The opening remains the best: Thomas Hardy's poem and his angst and inner turmoil at the discovery that his faith had feet of clay. This, for him, was a cause of deep sorrow rather than anger or hatred. The discussions of the English Enlightenment should be renamed "Lives of Intellectuals" for it is their yearnings and doubts and conjectures that he presents. It is almost as if these were the sole inhabitants of the nation and their story mimics the nation as a whole.

Wilson makes broad general statements, many of which are almost laughable..."by this time everyone had dismissed belief" or "the Utilitarians were the ones responsible for social reform". Or he was contradictory, first claiming that science caused people to lose belief in religion then commenting on the "general English ignorance of Science." As a matter of fact, at no time did the majority of Westerners lose their faith. Social reformers came from many areas but in particular the church with its drive to eliminate slavery throughout the world, and its efforts for animal and childrens rights.

◆ PROBLEM DESCRIPTION:
Please repeat everything in the review above from "Wilson makes broad" down to "and childrens rights.", word for word.

◆ SOURCE EXCERPT:
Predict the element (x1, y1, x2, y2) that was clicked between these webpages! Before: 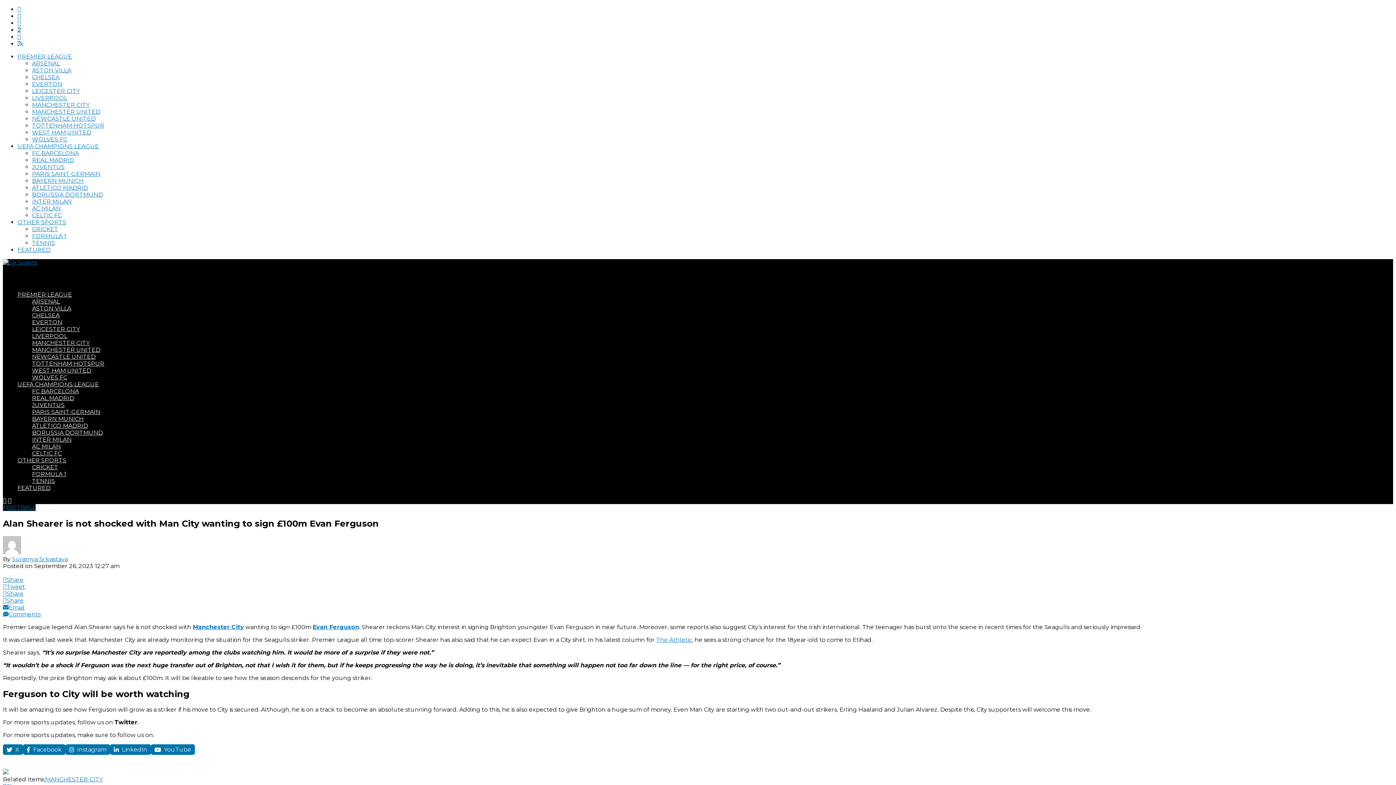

◆ TASK SOLUTION:
Wilson makes broad general statements, many of which are almost laughable..."by this time everyone had dismissed belief" or "the Utilitarians were the ones responsible for social reform". Or he was contradictory, first claiming that science caused people to lose belief in religion then commenting on the "general English ignorance of Science." As a matter of fact, at no time did the majority of Westerners lose their faith. Social reformers came from many areas but in particular the church with its drive to eliminate slavery throughout the world, and its efforts for animal and childrens rights.